In spite of the numerous calls and appeals from various quarters asking the striking teachers to return to their classrooms, the General Secretary of the National Association of Graduate Teachers (NAGRAT), Mr. Munkayila King Zakari, has declared that nothing could influence them to abandon their strike action.
Mr. Munkayila, who rubbished the threat of court action by the National Labour Commission (NLC) and the call by government to join forces with their mother association, the Ghana National Association of Teachers (GNAT), and enter into negotiation with the government, maintained, “the NAGRAT strike is a destiny strike and will continue unabated.”
Addressing a large number of graduate teachers at their national rally in Tamale, the General Secretary also rebuked the Vice President for a statement he reportedly made at the recent National Best Teachers' Awards ceremony in Bolgatanga, advising NAGRAT to rejoin GNAT and saying “there is strength in numbers; so therefore NAGRAT must join GNAT for better negotiations”.
“I want to ask the Vice President Alhaji Aliu Mahama to tell the nation why his party, the New Patriotic Party (NPP), did not join the then largest political party, the National Democratic Congress (NDC), before the 2000 elections, but rather went ahead to contest for political power independently if he thinks indeed there is strength in numbers?”
Mr. Munkayila was optimistic however that NAGRAT would also succeed in their fight for better conditions of service just as the NPP succeeded in their battle for political power. The rally was to educate members of NAGRAT on the importance of the ongoing strike.
On why NAGRAT had failed to be part of the negotiation scheduled for October 16, 2006, the General Secretary asserted that GNAT and the government were bedfellows and that the national executives of NAGRAT believed strongly that nothing meaningful would come the way of teachers after the negotiation. He cited instances where GNAT had failed to live up to expectations.
The rally however described as “discriminatory” government's singling out just one out of the entire public sector and addressing problems of only its members without equal consideration for others within the sector.
According to the National President of NAGRAT, Mr. Kwame Alorvi, all teachers in Ghana were suffering from massive oppression and most of them, in spite of their extra duties or responsibilities, could not afford to cater for their families.
He emphasized that teachers and for that matter graduate teachers would never go back to the classrooms until the government met all their demands.
Mr. Alorvi disclosed that teachers had not seen any increment in salaries since 2000; their responsibility allowances remained ¢10,000 per form masters, ¢15,000 for Senior Housemasters and ¢50,000 and ¢30,000 for headmasters with student populations of over 800 and below, respectively.

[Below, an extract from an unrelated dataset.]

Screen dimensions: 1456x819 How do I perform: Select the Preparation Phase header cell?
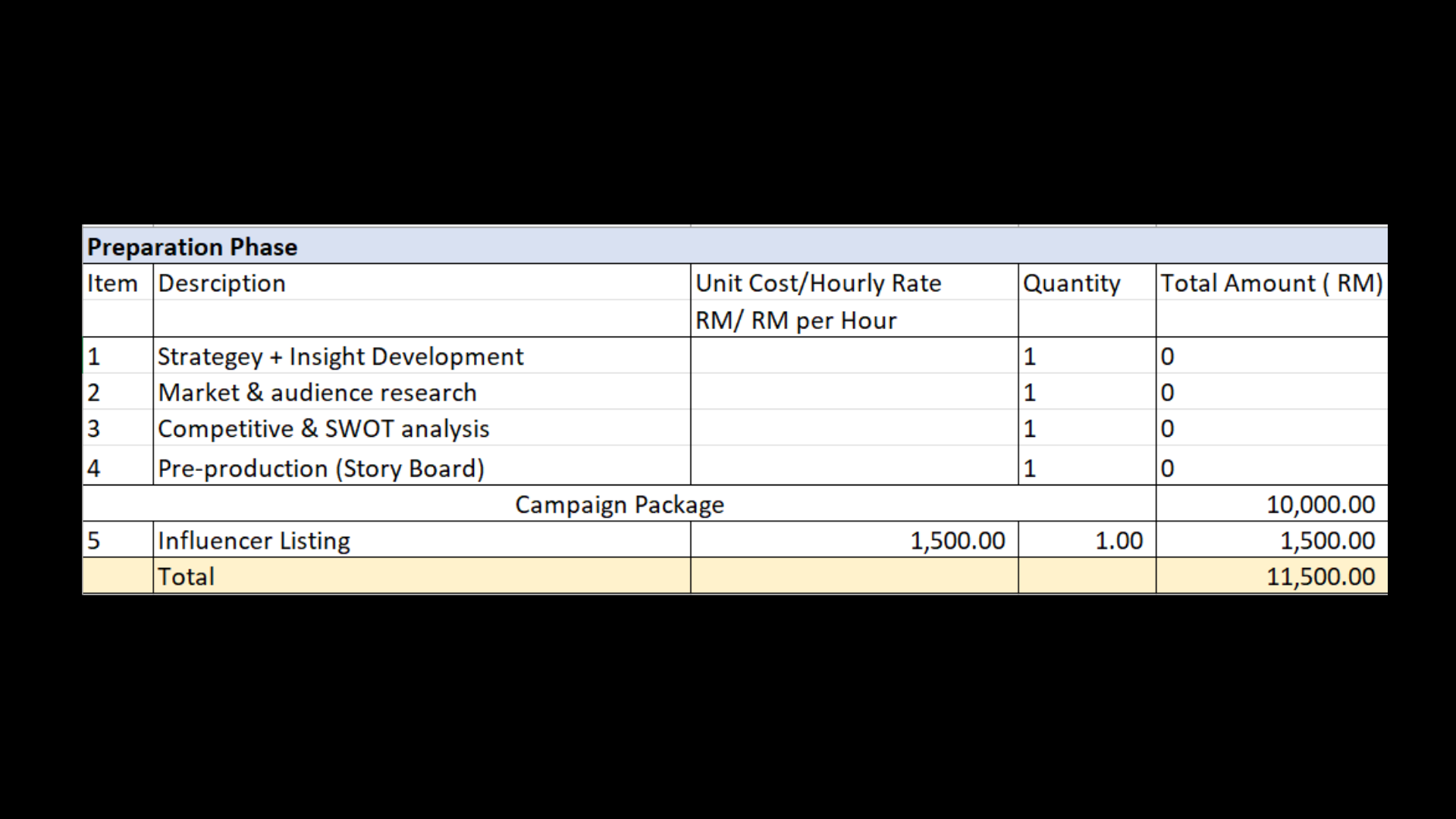[x=735, y=246]
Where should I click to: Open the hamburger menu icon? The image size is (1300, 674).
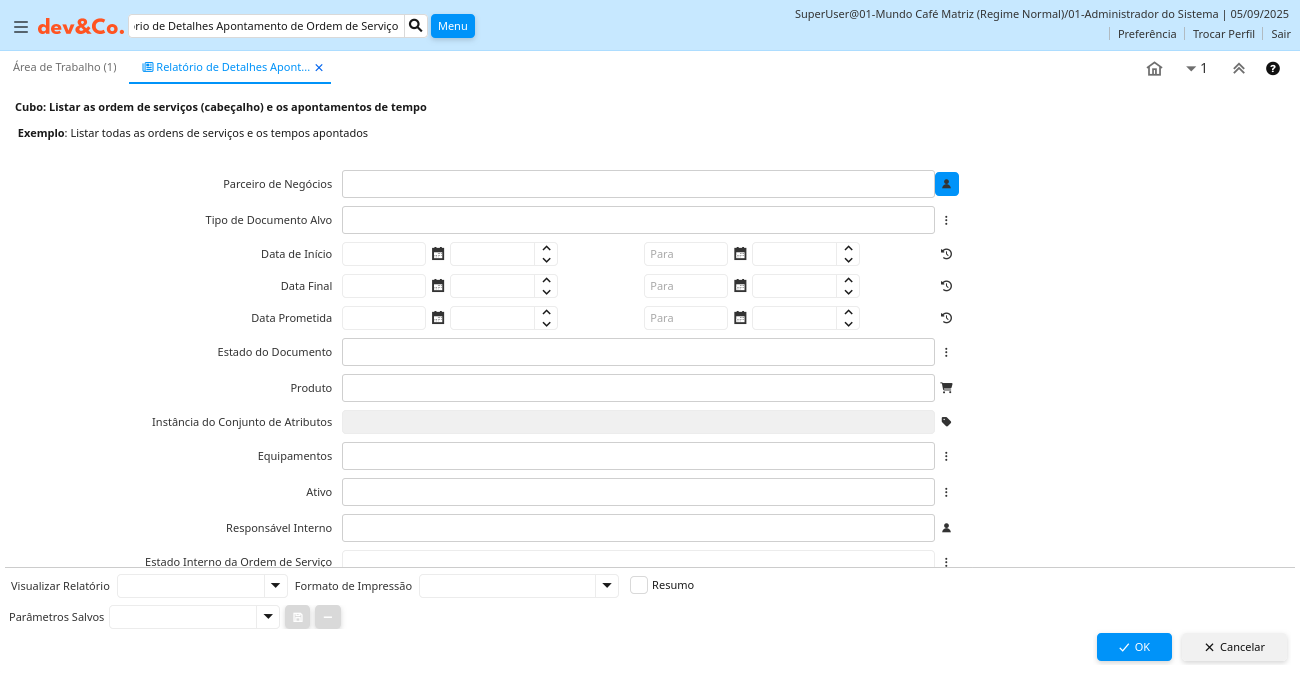[20, 27]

The National Financial Secretary of the association, Mr. Obrumankoma Dotsey, said NAGRAT's fight was a fight for all teachers and therefore promised the readiness of the national executives to forfeit even their lives for the members at all levels.
“Government can't tell us to go back to the classroom because this strike action is now or never.” The Deputy General Secretary of NAGRAT, Mr. Stanislaus Nabome, was of the view that society would not see the importance of a teacher if they continued to allow their love for their students to outweigh their own welfare.
“Teachers must not wait until poverty reaches a level where a teacher would wear only one shirt and beg before eating,” he called. “The time is now and you must all support us the national executives for success.”